» EXERCISE:
Can you copy out word for word everything from the line containing "The image size" down to the line containing "click(x=1205, y=31)"?

» DATA LINES:

[START]

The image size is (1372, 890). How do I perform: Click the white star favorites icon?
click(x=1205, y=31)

[END]
[START]

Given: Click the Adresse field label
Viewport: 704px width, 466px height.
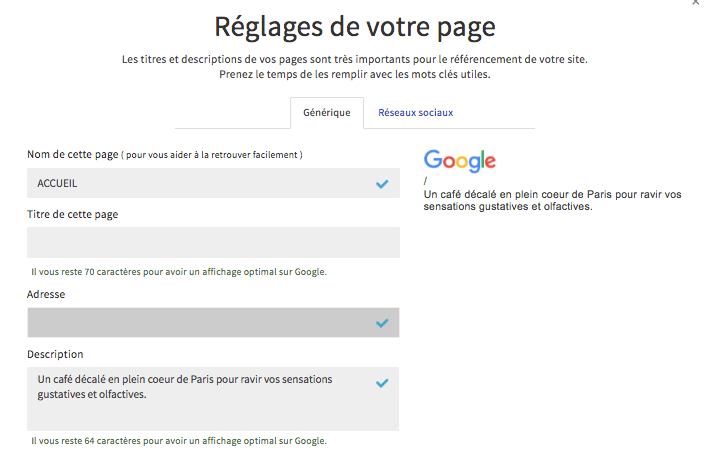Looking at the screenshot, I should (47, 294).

[END]

» FINISHED TASK:
The image size is (1372, 890). How do I perform: Click the white star favorites icon?
click(x=1205, y=31)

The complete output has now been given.